_TO DO_
Retype exactly the lines from the one containing "Viewport: 897px width, 439px height." through the last line of the records below, including both, and leave out any pictures.

_EXERCISE INPUTS_
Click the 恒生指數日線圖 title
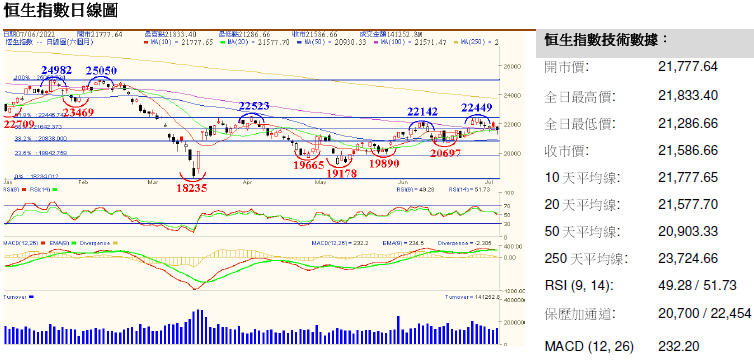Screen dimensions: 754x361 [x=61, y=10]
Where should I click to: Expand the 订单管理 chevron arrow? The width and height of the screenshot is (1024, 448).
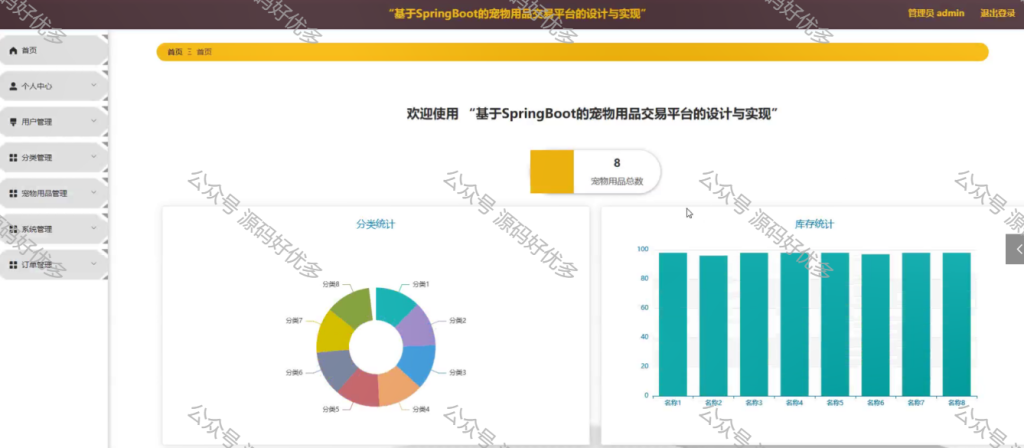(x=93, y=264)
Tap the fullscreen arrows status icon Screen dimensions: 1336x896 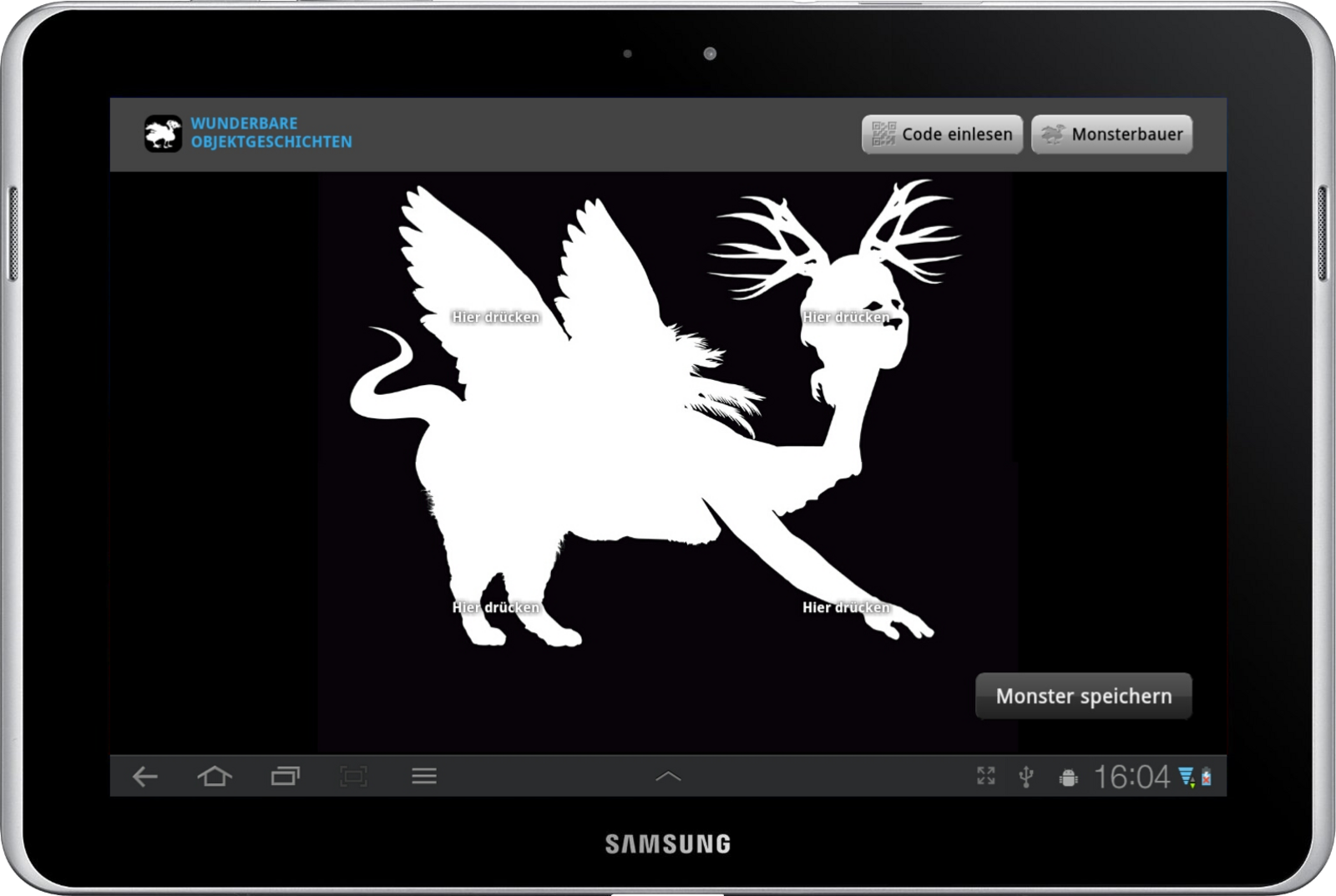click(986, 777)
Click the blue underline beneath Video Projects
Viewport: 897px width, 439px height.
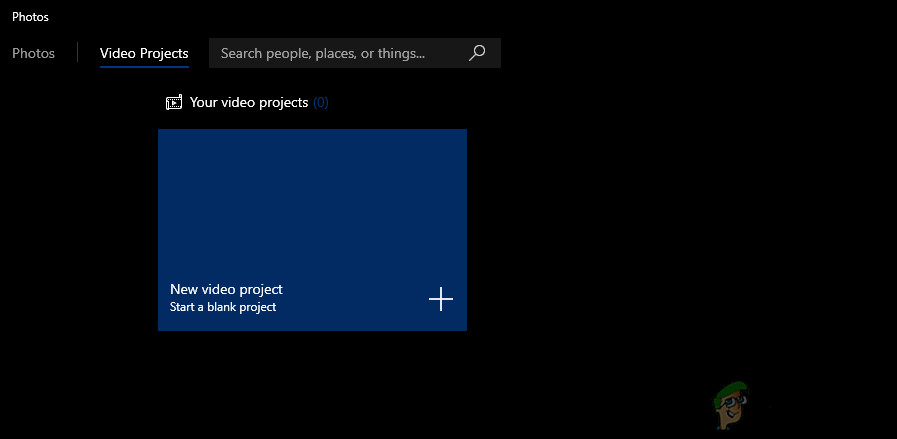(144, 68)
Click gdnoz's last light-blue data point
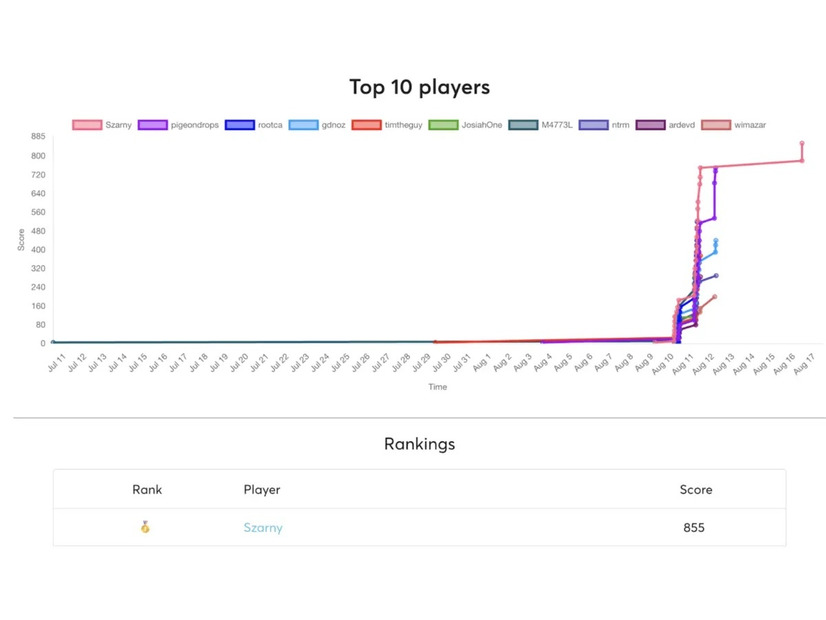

_RESPONSE AREA_
Viewport: 897px width, 439px height.
(144, 68)
Click gdnoz's last light-blue data point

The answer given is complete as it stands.